(Beginning of Data supplied)
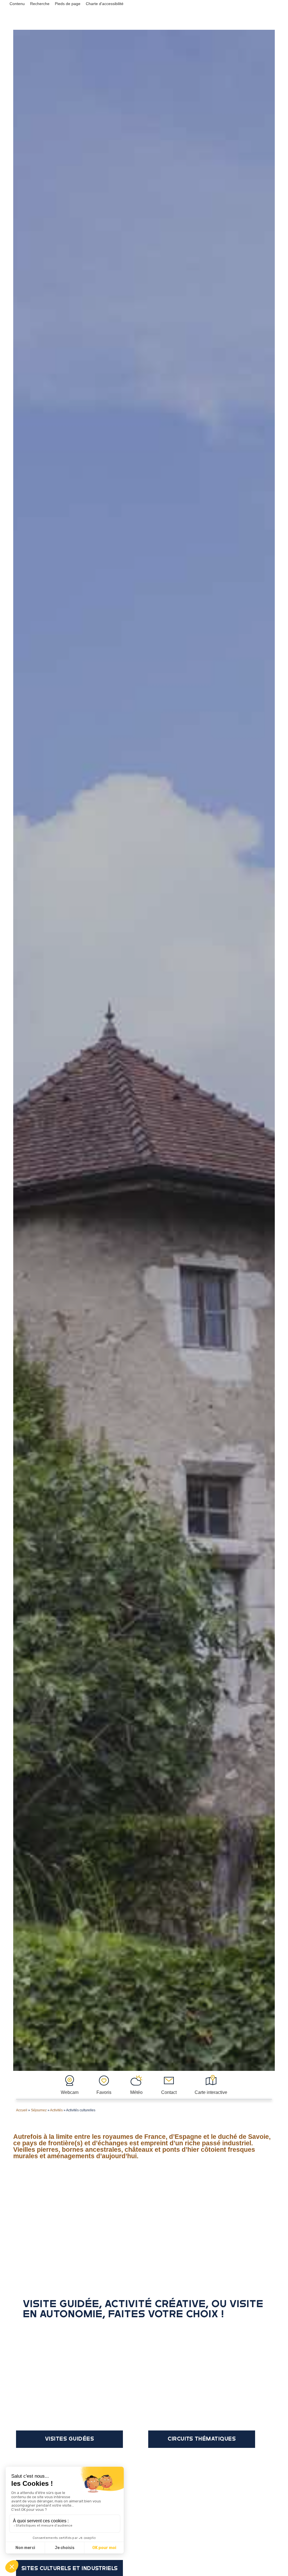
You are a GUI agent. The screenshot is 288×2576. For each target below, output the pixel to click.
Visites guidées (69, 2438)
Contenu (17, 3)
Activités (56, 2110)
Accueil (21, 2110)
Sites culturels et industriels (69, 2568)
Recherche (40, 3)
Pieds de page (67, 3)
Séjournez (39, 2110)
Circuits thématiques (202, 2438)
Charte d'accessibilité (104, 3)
(End of Data supplied)
Reproduce the data above line for line, excluding every picture.

You are a GUI agent. The screenshot is 288×2576. For each target below, output the pixel to click.
Visites guidées (69, 2438)
Contenu (17, 3)
Activités (56, 2110)
Accueil (21, 2110)
Sites culturels et industriels (69, 2568)
Recherche (40, 3)
Pieds de page (67, 3)
Séjournez (39, 2110)
Circuits thématiques (202, 2438)
Charte d'accessibilité (104, 3)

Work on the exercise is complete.